Delegate feedback has been extremely positive demonstrating the value – vital in an environment where training time is at a premium and relevance therefore must be tangible.
- ‘Excellent practical session, thank you, clearly applicable to working in General Practice.’
- ‘Outstanding: concise, efficient, enabling.’
- ‘Lots of practical, manageable advice and good resources for future use. It will definitely alter my clinical practice.’
Journey of Hope at Grenfell
NSPA member: Journey of Hope
Partners: Central and North West London NHS Trust’s Psychological Therapies Grenfell team, CNWL NHS Trust’s Grenfell outreach team, Royal Borough of Kensington and Chelsea’s Grenfell key workers, The Second Half Centre, Open Age, and Humanity for Grenfell
“I have talked about important issues for the community with people today, and that has helped me”
Journey of Hope has provided Wellbeing retreats and follow up one-to-one support with people in trauma following the Grenfell Fire over a period of 10 months (August 2017 – June 2018).
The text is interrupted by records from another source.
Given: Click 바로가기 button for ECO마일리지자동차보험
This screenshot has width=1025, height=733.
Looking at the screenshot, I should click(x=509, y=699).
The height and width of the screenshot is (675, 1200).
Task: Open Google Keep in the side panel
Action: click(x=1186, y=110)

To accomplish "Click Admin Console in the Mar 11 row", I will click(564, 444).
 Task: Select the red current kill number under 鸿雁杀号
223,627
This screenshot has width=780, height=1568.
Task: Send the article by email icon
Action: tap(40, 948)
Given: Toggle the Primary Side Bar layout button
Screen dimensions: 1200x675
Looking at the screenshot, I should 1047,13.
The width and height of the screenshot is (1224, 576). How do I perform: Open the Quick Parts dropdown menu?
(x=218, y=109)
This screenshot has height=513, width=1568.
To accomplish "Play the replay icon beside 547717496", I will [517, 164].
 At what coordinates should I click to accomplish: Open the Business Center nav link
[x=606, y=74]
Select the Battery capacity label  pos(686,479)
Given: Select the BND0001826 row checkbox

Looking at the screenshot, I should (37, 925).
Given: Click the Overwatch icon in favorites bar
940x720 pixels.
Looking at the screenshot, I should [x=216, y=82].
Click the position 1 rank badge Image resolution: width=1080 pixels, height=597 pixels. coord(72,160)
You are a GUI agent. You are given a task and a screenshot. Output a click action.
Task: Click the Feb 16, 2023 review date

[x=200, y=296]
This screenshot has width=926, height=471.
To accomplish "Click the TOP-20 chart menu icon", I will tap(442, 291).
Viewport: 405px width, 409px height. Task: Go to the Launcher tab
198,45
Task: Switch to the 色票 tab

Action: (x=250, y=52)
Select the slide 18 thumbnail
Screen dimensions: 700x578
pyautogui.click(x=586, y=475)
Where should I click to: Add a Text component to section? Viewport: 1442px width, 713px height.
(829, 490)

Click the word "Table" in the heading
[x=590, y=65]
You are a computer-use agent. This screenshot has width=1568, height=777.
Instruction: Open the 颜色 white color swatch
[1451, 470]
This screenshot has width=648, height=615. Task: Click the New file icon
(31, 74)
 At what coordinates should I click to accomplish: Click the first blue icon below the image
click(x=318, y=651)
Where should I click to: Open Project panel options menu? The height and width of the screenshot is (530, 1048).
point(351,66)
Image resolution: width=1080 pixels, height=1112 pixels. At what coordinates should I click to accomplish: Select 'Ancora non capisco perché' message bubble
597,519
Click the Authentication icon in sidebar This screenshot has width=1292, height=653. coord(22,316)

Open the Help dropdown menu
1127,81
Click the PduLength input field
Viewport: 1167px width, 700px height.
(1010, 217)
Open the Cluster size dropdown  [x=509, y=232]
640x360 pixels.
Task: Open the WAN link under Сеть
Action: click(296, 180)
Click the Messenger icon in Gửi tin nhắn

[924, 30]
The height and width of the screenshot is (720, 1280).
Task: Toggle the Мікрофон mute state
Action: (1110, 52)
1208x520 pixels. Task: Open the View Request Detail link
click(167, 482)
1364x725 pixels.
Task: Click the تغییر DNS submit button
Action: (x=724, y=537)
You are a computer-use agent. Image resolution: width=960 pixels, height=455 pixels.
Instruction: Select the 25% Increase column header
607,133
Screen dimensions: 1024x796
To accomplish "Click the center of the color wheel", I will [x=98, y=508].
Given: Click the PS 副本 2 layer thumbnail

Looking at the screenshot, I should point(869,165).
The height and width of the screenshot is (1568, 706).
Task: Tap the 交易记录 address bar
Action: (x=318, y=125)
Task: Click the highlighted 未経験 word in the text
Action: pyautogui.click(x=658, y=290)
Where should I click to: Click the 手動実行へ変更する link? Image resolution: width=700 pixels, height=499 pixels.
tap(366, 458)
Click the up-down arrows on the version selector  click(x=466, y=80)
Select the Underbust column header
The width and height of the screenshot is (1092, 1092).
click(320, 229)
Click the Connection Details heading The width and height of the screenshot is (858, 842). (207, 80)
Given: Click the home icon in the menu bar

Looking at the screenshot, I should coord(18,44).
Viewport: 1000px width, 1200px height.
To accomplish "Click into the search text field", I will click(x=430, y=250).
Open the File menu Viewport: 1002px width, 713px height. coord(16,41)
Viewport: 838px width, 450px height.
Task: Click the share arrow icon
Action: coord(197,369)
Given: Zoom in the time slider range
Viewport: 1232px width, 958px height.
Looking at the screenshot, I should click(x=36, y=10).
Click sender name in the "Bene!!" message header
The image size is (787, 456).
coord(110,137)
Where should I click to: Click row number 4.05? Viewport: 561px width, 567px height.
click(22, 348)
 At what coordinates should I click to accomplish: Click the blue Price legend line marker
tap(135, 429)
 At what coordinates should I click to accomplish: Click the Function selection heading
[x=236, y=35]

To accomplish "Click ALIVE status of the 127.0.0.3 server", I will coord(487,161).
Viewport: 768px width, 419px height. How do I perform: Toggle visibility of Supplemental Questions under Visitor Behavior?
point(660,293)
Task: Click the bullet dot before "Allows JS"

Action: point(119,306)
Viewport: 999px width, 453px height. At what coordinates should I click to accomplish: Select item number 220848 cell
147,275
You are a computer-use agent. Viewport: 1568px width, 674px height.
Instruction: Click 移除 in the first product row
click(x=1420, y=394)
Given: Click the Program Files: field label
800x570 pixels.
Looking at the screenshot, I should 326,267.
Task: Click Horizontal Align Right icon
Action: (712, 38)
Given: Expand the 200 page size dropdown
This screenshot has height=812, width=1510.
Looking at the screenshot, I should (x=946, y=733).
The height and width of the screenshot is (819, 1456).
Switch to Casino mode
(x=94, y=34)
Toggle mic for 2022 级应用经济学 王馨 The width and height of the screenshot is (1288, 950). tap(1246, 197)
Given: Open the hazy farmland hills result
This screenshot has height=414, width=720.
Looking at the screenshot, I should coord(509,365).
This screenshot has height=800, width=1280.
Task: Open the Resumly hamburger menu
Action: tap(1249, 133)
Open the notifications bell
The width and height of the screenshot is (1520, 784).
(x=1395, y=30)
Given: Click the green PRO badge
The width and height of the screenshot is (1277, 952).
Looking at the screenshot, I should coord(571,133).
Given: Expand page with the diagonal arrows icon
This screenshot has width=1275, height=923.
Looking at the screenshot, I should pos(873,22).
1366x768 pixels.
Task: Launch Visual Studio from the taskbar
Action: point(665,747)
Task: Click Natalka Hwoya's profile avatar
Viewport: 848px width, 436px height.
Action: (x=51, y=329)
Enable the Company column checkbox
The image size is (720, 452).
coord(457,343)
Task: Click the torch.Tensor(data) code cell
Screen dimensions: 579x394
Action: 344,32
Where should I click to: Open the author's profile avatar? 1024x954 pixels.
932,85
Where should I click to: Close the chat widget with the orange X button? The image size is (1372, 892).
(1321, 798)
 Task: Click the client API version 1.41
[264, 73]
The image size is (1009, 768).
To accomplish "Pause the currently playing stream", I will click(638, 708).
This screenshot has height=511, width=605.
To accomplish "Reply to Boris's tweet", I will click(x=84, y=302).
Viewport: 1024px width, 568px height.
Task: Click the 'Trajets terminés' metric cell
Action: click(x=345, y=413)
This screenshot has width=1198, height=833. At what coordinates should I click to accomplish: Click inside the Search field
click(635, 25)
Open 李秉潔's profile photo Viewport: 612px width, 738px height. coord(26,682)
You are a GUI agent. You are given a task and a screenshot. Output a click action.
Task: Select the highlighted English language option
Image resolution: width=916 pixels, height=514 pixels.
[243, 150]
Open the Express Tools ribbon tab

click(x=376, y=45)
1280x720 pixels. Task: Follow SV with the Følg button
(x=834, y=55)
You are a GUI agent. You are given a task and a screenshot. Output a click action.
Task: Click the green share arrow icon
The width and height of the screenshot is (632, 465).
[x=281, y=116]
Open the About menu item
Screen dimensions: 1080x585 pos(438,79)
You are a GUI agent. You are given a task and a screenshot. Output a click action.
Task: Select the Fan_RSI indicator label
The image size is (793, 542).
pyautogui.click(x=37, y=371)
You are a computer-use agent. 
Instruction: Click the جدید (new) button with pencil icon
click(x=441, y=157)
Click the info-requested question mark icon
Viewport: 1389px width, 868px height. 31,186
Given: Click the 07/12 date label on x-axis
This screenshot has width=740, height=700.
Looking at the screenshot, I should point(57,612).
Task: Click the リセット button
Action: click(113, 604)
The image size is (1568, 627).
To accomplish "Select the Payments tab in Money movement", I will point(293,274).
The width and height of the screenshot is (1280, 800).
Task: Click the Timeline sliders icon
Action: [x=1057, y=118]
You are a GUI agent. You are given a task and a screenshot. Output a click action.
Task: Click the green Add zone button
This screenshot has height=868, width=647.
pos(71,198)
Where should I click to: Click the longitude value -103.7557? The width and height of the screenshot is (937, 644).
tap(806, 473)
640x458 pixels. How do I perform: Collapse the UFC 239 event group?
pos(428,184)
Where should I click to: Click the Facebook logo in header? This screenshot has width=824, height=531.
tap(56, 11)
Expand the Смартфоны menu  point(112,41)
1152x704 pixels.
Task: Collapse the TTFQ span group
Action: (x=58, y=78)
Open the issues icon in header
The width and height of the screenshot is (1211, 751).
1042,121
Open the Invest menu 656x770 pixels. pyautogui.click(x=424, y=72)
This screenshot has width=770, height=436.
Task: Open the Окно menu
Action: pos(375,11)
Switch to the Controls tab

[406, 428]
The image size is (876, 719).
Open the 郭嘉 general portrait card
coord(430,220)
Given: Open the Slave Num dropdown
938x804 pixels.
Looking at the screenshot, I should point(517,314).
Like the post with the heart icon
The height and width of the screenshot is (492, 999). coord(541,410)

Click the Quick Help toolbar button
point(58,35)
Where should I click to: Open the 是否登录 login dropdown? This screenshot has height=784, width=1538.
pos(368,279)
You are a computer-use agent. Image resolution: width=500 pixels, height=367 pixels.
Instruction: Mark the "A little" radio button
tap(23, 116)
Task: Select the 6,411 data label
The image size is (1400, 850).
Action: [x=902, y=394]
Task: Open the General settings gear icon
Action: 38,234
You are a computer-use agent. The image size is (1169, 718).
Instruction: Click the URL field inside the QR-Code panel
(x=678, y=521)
The project worked in close partnership with the NHS psychological therapies team for Grenfell, complementing each-other’s work in helping to reduce suicidal thoughts, the effects of the trauma, build resilience and self-care, and manage anxiety, depression, and isolation.
They saw a reduction in the effects of the trauma through the retreats. People participating in a retreat said they felt relaxed and had an improved sense of wellbeing after the one-day retreat. The days were gentle, welcoming and led by members. Participants could engage in massage, yoga, mindfulness, breathing techniques and peer support. People talked about feeling less lonely and isolated, which were often the triggers leading to them feeling suicidal. They valued the opportunities to share stories and connect with people who understand the trauma and began building their peer networks. Retreats were run in the local area initially and then slowly started to move outside London to embrace the beautiful countryside.
Feedback from partners includes Barry Quirk, Chief Executive Royal borough of Kensington & Chelsea, who said “It was good to see first-hand the work, and the positive contribution that is being made to the community recovery”.
Donna Arthur, Open Age Link Up Coordinator for Grenfell who referred older people to Journey of Hope retreats and walking groups described the work as, “really important, much needed for those with post-traumatic stress and depression”.
The NSPA would like to give particular thanks to the staff of their members Derbyshire Healthcare NHS Foundation Trust, Kidscape, Mind, PAPYRUS, Rethink, Samaritans, STORM Skills Training, and Thrive London for their time and effort as part of the World Suicide Prevention Day 2018 working group.